# Trecho do texto
────
Mais um dia no home office.

A Microsoft decidiu tirar funções do seu software Productivity Score, uma solução que a empresa ser de monitoramento de TI, mas que críticos dizem ser de controle de funcionários.

Isso porque o software atribuía uma nota individual de 0 a 100, baseada em uma série de fatores como o tempo usuários passam por dia em ferramentas  da suite de produtividade da empresa como Email, Teams e Word, com direito a detalhes como se a pessoa liga a câmera em um meeting ou não.

Pegou mal, críticos disseram que podia ser inclusive contrário a leis de proteção de privacidade e agora a Microsoft decidiu tirar a função que permitia conectar a informação com nomes de usuário dos funcionários.

Agora, os dados serão mostrados apenas no agregado da organização cliente, como explicou em um post no blog da empresa o VP da Microsoft Jared Spataro.

“Ninguém vai poder usar o Productivity Score para saber como um usuário individual está usando aplicativos e serviços no Microsoft 365”, garantiu Spataro.
────
# Material de estudo

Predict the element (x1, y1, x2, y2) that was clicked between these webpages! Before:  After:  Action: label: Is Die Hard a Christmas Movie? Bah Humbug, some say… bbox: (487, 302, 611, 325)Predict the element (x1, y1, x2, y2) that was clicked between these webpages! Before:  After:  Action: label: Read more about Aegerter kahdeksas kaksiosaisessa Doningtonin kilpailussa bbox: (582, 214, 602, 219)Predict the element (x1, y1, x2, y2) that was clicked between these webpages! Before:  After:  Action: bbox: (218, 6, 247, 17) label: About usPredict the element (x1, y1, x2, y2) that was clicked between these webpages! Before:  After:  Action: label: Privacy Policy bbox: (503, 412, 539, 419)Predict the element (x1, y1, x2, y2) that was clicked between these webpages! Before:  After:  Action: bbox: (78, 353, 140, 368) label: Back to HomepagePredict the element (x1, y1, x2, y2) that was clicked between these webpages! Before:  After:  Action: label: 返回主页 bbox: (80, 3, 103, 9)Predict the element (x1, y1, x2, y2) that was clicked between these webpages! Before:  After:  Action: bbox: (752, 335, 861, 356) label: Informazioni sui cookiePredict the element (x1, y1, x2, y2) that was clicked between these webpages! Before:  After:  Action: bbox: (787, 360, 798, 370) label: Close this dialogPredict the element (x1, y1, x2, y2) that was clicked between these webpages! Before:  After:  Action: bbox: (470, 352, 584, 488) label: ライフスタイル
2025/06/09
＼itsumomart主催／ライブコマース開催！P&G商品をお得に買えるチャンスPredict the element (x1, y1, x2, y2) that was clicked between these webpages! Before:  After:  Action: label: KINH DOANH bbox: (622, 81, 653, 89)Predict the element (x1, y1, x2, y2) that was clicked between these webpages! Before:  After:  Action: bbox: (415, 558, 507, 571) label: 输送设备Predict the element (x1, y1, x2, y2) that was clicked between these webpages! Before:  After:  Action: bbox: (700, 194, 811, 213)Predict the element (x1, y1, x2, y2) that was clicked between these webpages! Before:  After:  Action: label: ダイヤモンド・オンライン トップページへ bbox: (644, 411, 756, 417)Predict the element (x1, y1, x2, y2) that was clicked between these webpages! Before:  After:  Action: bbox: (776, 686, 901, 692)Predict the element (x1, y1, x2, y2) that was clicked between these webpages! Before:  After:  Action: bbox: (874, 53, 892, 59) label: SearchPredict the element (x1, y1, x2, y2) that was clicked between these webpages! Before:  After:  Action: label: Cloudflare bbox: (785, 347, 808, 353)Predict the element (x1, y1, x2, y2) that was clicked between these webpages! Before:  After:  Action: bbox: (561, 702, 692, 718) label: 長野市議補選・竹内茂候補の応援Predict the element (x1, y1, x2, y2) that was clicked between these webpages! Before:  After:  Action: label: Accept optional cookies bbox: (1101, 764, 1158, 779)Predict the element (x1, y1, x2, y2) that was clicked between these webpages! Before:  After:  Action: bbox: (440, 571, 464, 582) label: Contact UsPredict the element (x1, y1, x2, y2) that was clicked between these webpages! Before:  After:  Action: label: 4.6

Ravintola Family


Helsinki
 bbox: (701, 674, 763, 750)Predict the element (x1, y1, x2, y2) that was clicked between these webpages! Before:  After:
────
# Tarefa
Dê continuidade à notícia sobre o Productivity Score da Microsoft, começando logo após a última frase. Os registros são um material à parte, independente da notícia.

# Resposta esperada
Permanecem as funções de monitoramento de conectividade identificadas a nível de dispositivo, o que se alinha ao propósito declarado do Productivity Score de dar “insights sobre uso de infraestrutura”, em temas como tempos longos de boot, falta de colaboração em documentos ou conectividade ruim. 

As críticas ao Productivity Score acontecem no contexto de uma preocupação crescente com a privacidade dos funcionários em meio a uma migração em massa para o home office. 

Muitos empregadores estão desconfiando que os funcionários não fazem nada em casa e tomando medidas questionáveis.

Em junho, o Gartner divulgou que 16% dos empregadores estavam usando ferramentas para monitorar uso de emails e computadores. 

Uma ferramenta especialmente popular é o Sneek, que tira fotos pela webcam a cinco minutos.